By far, Microsoft Word will be the most used piece of software as students should expect to do some form of word processing through college (and likely well into their careers afterwards).

Tutor Doctor Tip: In recent years Google Docs, Slides, and Sheets (the equivalent of the Microsoft products listed above) have become increasingly popular. Since Google’s apps exist on the cloud, they’re great for group projects and collaborative efforts. They’re also completely free! Some teachers will still require a .docx file (Word document), but there’s nothing wrong with using Google’s apps. All the information below applies to both Google’s and Microsoft’s offerings!

Once the software is installed on your device, it’s time to start learning! We recommend three different options for teaching kids to use Office:

1. Experiment. Sometimes the best way to learn is just to play around with the software until it starts to click (no pun intended!). There’s really nothing to lose by tapping buttons and testing out functions, so a great way to get started is to try teaching yourself. Over the years, developers have done a fantastic job of making word processing software more accessible and fairly intuitive to navigate. Experimenting with the software is an excellent way to familiarize yourself with these tools!

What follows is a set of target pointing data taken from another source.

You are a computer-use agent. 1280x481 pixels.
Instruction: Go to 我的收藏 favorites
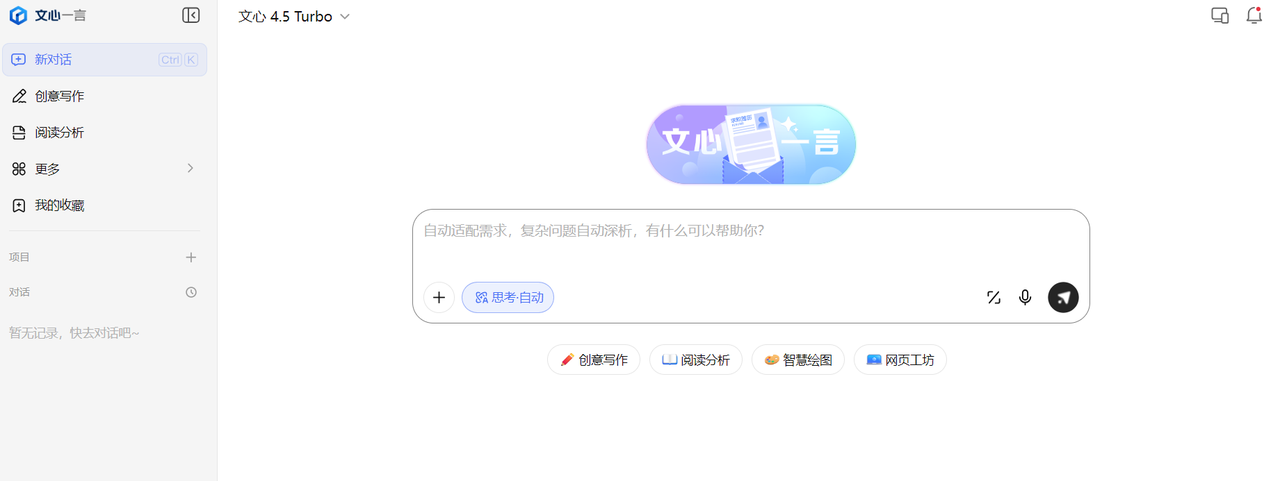point(104,205)
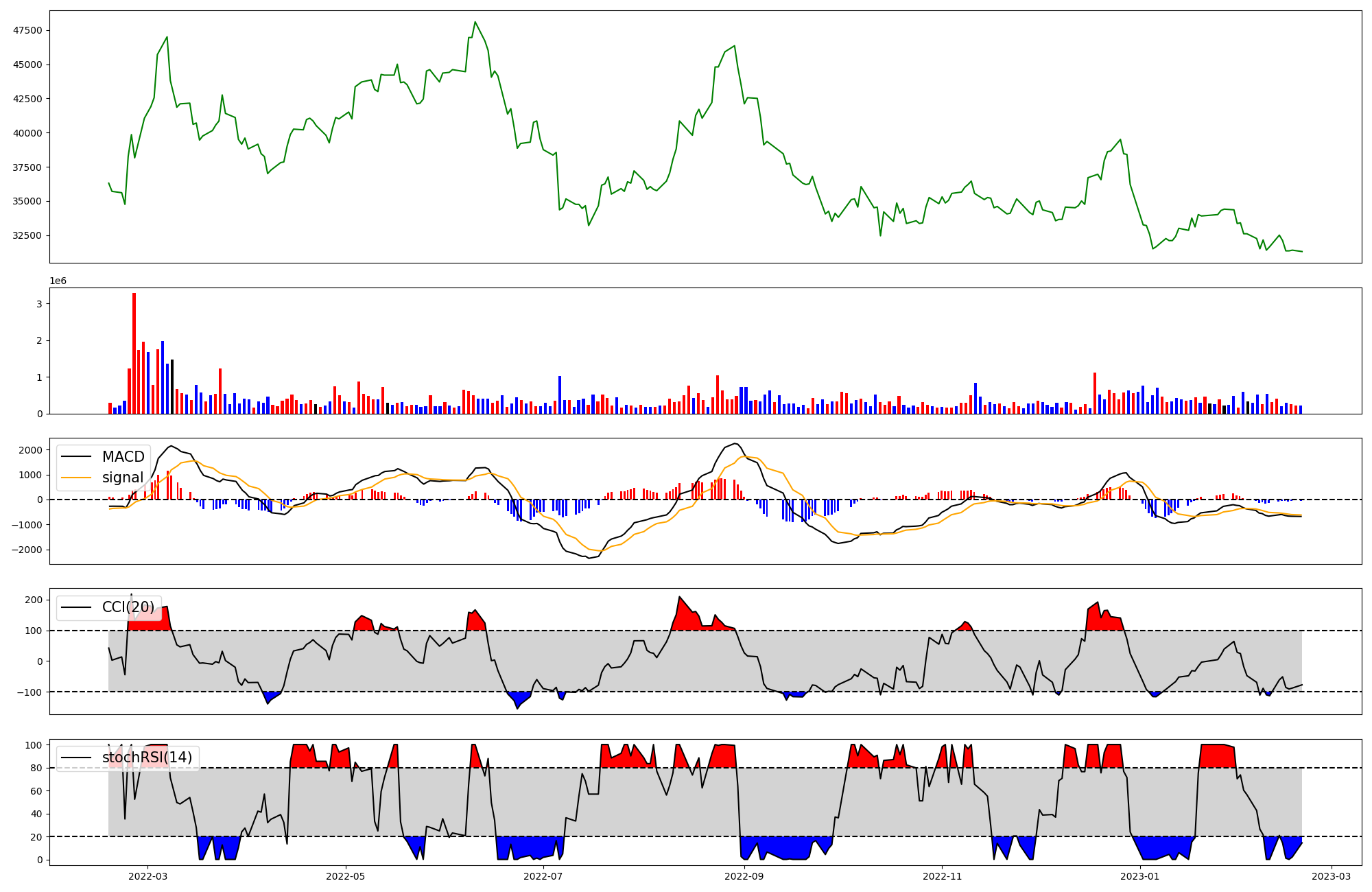Click the 1e6 volume scale label
The width and height of the screenshot is (1372, 892).
(x=58, y=281)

2. Instructional videos. There’s tons of great free content on YouTube that can help students of all ages learn how to use Microsoft Office. For instance, here’s a great video from Teacher’s Tech that outlines all the beginner functions of Microsoft Word! A simple search will return plenty of great results for various tutorials and lessons.

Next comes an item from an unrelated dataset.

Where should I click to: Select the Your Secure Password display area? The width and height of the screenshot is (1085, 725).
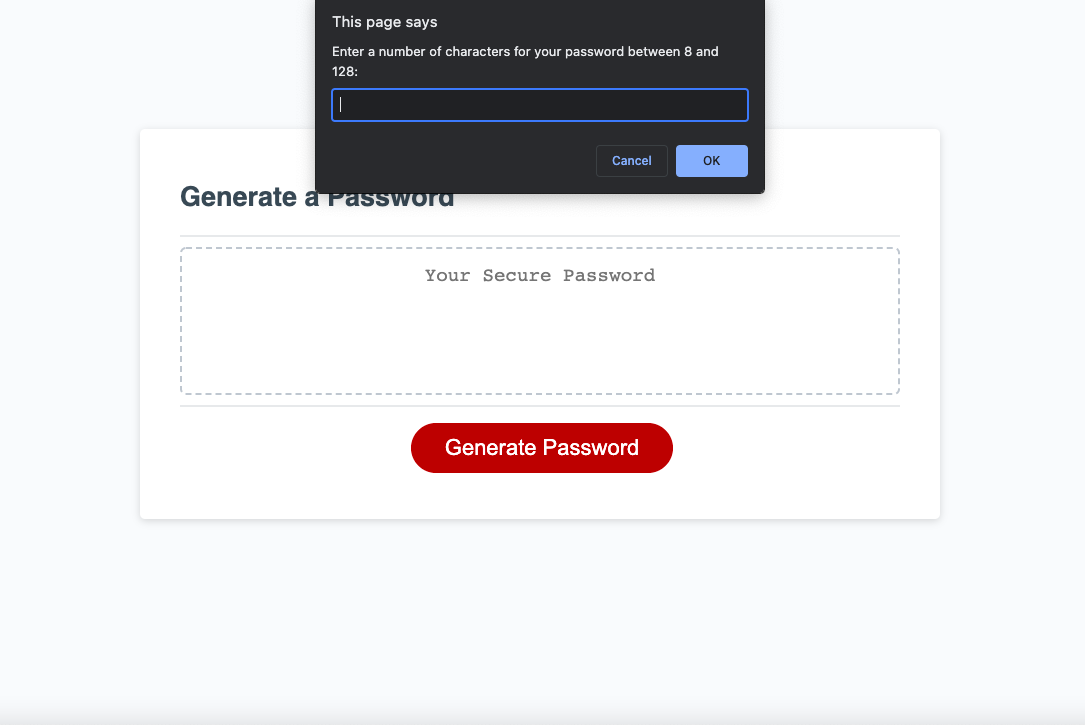(x=540, y=320)
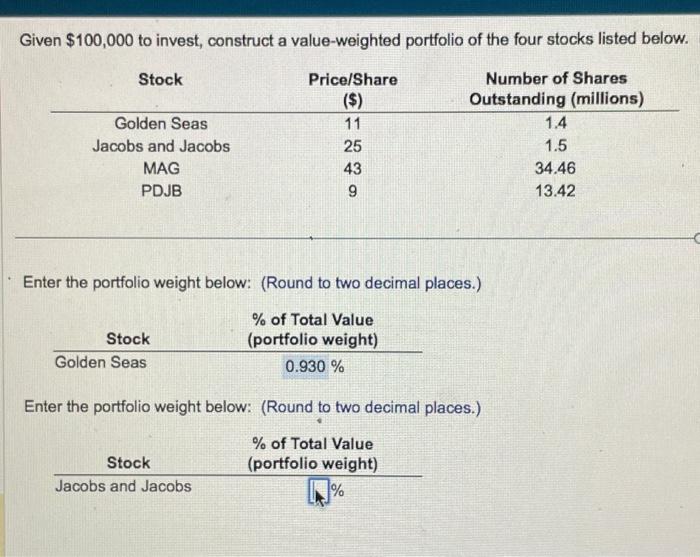Click the PDJB stock name
700x557 pixels.
(162, 191)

3. Paid courses. We left this last as it’s the only option that isn’t free – that said, there are many excellent online courses specifically meant for kids. One example is TechnoKids, which offers computer lessons for specific software based on age group. We especially like the fact that their word processing course includes both Google Docs and Word 365 examples! Online courses can be a fantastic resource for many students wanting to learn all the ins-and-outs of these programs and apps. If your child learns better in a one on one environment, you might also consider hiring a tutor to help. Tutors work with students of all ages to develop computer literacy and skills, and often learning to use software like Microsoft Office only takes a few sessions.